Vulcx is free during beta — there are no paid tiers yet. You still need a key so we can apply rate limits and keep the service healthy.

Get an API key

1

Request a key

During beta, keys are issued through our Telegram. Reach out and ask — keys are granted at no cost.

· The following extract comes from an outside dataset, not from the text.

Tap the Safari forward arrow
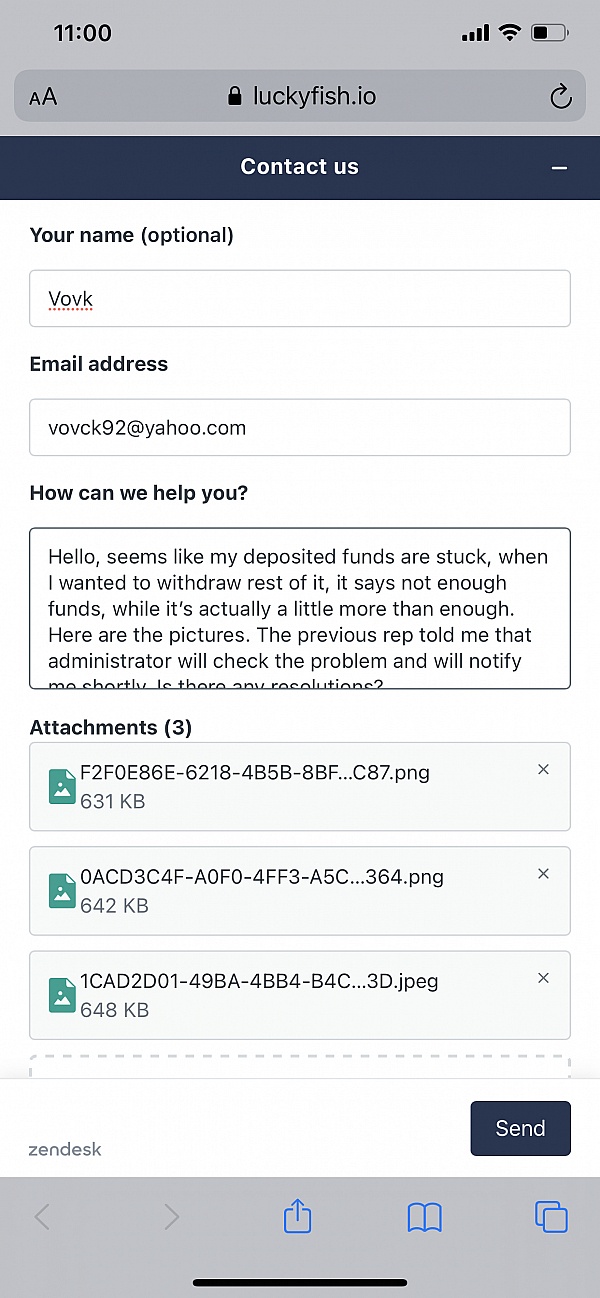pos(171,1216)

Get an API key on Telegram

Message the Vulcx team on Telegram and request a key.
2

Store it as an environment variable

Never hard-code a key in source. Keep it in an environment variable:
export VULCX_KEY="vulcx_your_key_here"

Authenticate a request

Send your key in the Authorization header on every request:
curl "https://api.vulcx.xyz/api/v1/quote?inputMint=So11111111111111111111111111111111111111112&outputMint=uSd2czE61Evaf76RNbq4KPpXnkiL3irdzgLFUMe3NoG&amount=1000000000&swapMode=ExactIn" \
  -H "Authorization: Bearer $VULCX_KEY"
const res = await fetch(
  "https://api.vulcx.xyz/api/v1/quote?inputMint=So11...&outputMint=uSd2...&amount=1000000000&swapMode=ExactIn",
  { headers: { Authorization: `Bearer ${process.env.VULCX_KEY}` } },
);
import os, requests

res = requests.get(
    "https://api.vulcx.xyz/api/v1/quote",
    params={
        "inputMint": "So11111111111111111111111111111111111111112",
        "outputMint": "uSd2czE61Evaf76RNbq4KPpXnkiL3irdzgLFUMe3NoG",
        "amount": "1000000000",
        "swapMode": "ExactIn",
    },
    headers={"Authorization": f"Bearer {os.environ['VULCX_KEY']}"},
)

SDK and widget

The SDK and widget take the key directly — you don’t set headers yourself.
import { VulcxSDK } from "@vulcx/sdk";

const sdk = new VulcxSDK({ apiKey: process.env.VULCX_KEY });
<vulcx-swap api-key="vulcx_your_key_here" theme="dark"></vulcx-swap>

WebSocket streaming

Browsers can’t set custom headers on a WebSocket connection, so the streaming endpoint accepts the key as a key query parameter instead:
wss://api.vulcx.xyz/api/v1/stream?key=vulcx_your_key_here

Keep your key secret

A key grants access under your account’s rate limits. Treat it like a password.
  • Server-side keys stay on the server. Don’t commit keys to git or ship them in a public repo.
  • Browser and widget usage exposes the key in client code. For client-side embeds, use a key you’ve provisioned for that purpose and rotate it if it leaks.
  • Rotate compromised keys by requesting a new one and retiring the old.

Errors

A missing or invalid key returns an authentication error:
StatusMeaning
401 UnauthorizedNo API key was provided.
403 ForbiddenThe key is invalid, disabled, or revoked.
The SDK surfaces these as AuthError — see SDK error handling. For throughput limits and the 429 response, see Rate limits.
Last modified on July 5, 2026